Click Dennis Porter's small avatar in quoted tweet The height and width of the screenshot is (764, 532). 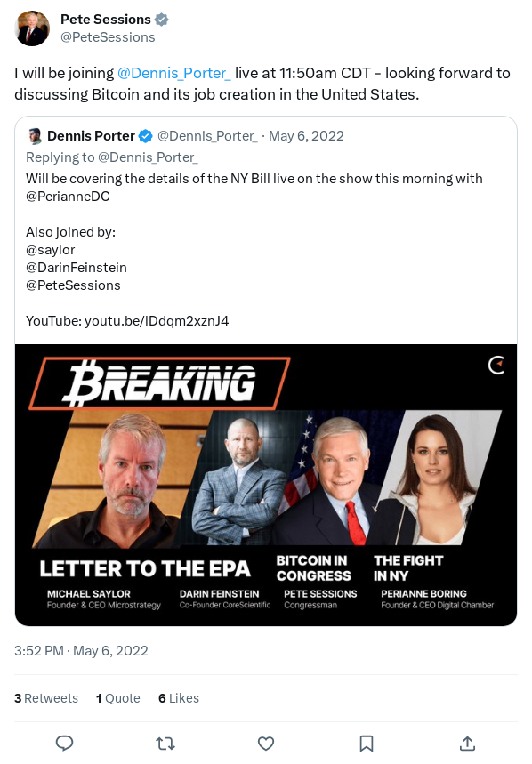click(35, 136)
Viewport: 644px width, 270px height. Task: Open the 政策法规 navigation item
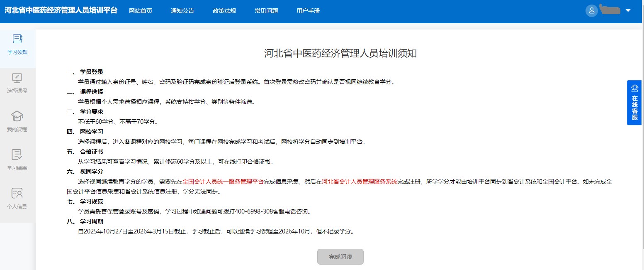click(224, 11)
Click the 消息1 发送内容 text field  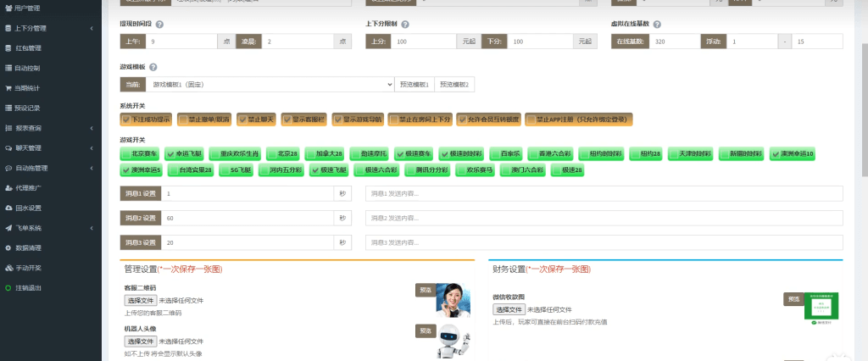[x=604, y=194]
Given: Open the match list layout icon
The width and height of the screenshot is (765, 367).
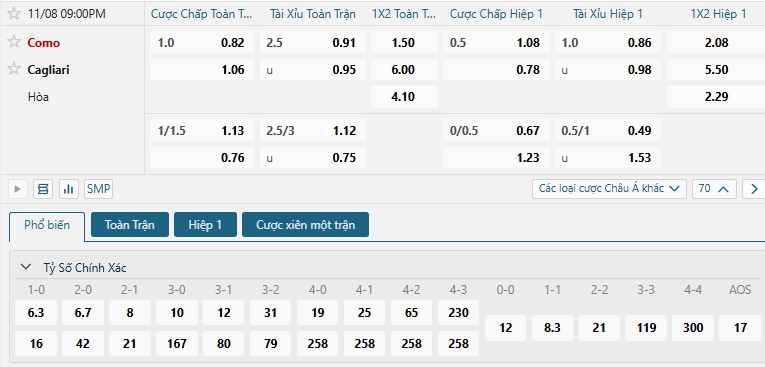Looking at the screenshot, I should (43, 189).
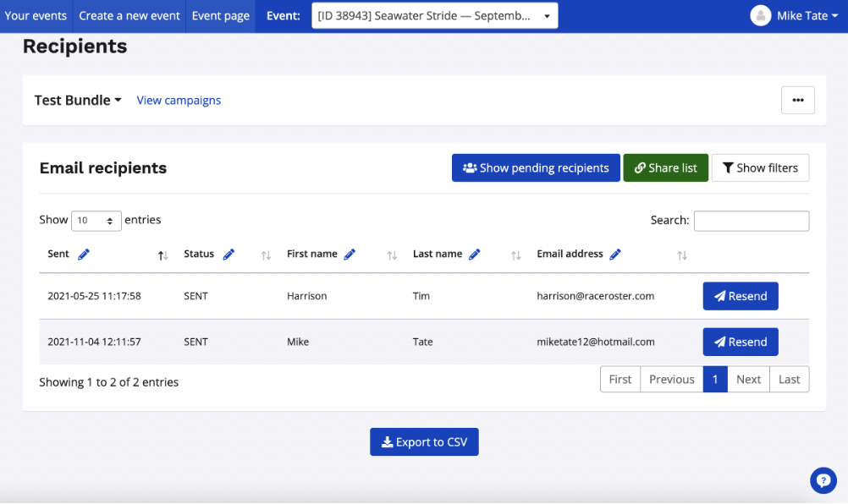
Task: Open the three-dots more options menu
Action: [x=797, y=100]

**WORK TO DO**
Reproduce verbatim the stretch from the line containing "Given: Open the match list layout icon" through the end of the items, leaving out the pictures.

**THE RESPONSE**
Given: Open the match list layout icon
The width and height of the screenshot is (765, 367).
Looking at the screenshot, I should (43, 189).
Task: Open the three-dots more options menu
Action: [x=797, y=100]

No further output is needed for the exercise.